» **Kısa problem**:
Aşağıdaki grafen kompozitleriyle ilgili belge bölümünden "Grafen tabakalarının dağılımını" ile başlayıp "teknik kullanılarak hazırlanmıştır." ifadesine kadar süren kısmı hiç değiştirmeden aynen yaz.

━━ Belge bölümü

Grafen tabakalarının dağılımını homojenize etmek için ultrasonik kuvvet kullanılabilir. Fakat uzun süre yüksek ultrasonikasyona maruz bırakmanın kompozit özelliklerine zararlı olabilecek grafen tabakalarında defektlere sebep olabileceği unutulmamalıdır. Grafen tabakalarını fonksiyonlaştırma, su ve diğer çözücülerde dispersiyonu sağlamaya yardımcı olabilir. Harmanlama sırasında polimer, tabakaların yüzeyini kaplar ve çözelti uzaklaştırıldıktan sonra her bir tabakayı birleştirir. Dağılım, spin kaplama ya da damla düşürme yönteminin kullanılması ile kontrol edilebilir. Grafen-PVA (Jiang ve ark., 2010), GO-PVA (Liang ve ark., 2009), Grafen–PVC (Vadukumpully ve ark., 2011), GO-PVA tabaka tabaka yükleme (Zhao ve ark., 2010), ve İGO-PVDF (Ansari ve ark., 2009) gibi çeşitli polimer kompozitler bu teknik kullanılarak hazırlanmıştır.

1.6.1.2. Eriterek Karıştırma (Melt Mixing)

━━━━
━━ Verilen bilgiler

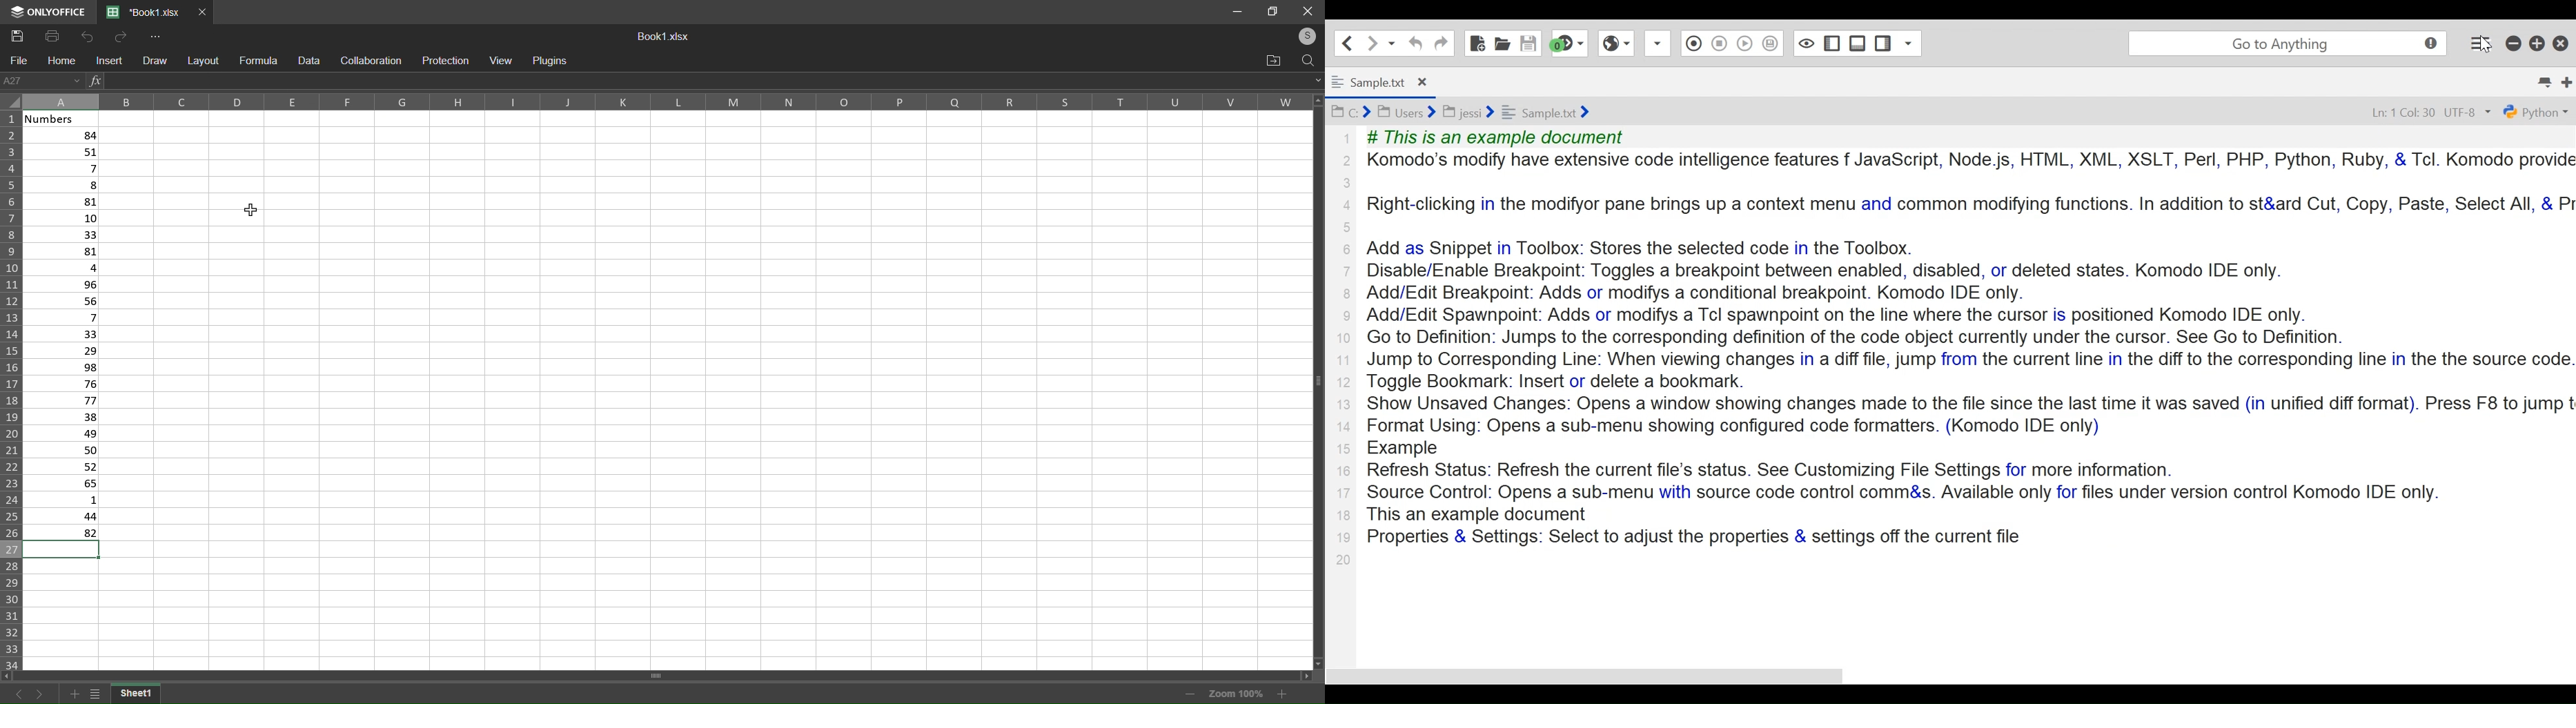  What do you see at coordinates (1272, 59) in the screenshot?
I see `open` at bounding box center [1272, 59].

━━━━

» **Alıştırma sonucu**:
Grafen tabakalarının dağılımını homojenize etmek için ultrasonik kuvvet kullanılabilir. Fakat uzun süre yüksek ultrasonikasyona maruz bırakmanın kompozit özelliklerine zararlı olabilecek grafen tabakalarında defektlere sebep olabileceği unutulmamalıdır. Grafen tabakalarını fonksiyonlaştırma, su ve diğer çözücülerde dispersiyonu sağlamaya yardımcı olabilir. Harmanlama sırasında polimer, tabakaların yüzeyini kaplar ve çözelti uzaklaştırıldıktan sonra her bir tabakayı birleştirir. Dağılım, spin kaplama ya da damla düşürme yönteminin kullanılması ile kontrol edilebilir. Grafen-PVA (Jiang ve ark., 2010), GO-PVA (Liang ve ark., 2009), Grafen–PVC (Vadukumpully ve ark., 2011), GO-PVA tabaka tabaka yükleme (Zhao ve ark., 2010), ve İGO-PVDF (Ansari ve ark., 2009) gibi çeşitli polimer kompozitler bu teknik kullanılarak hazırlanmıştır.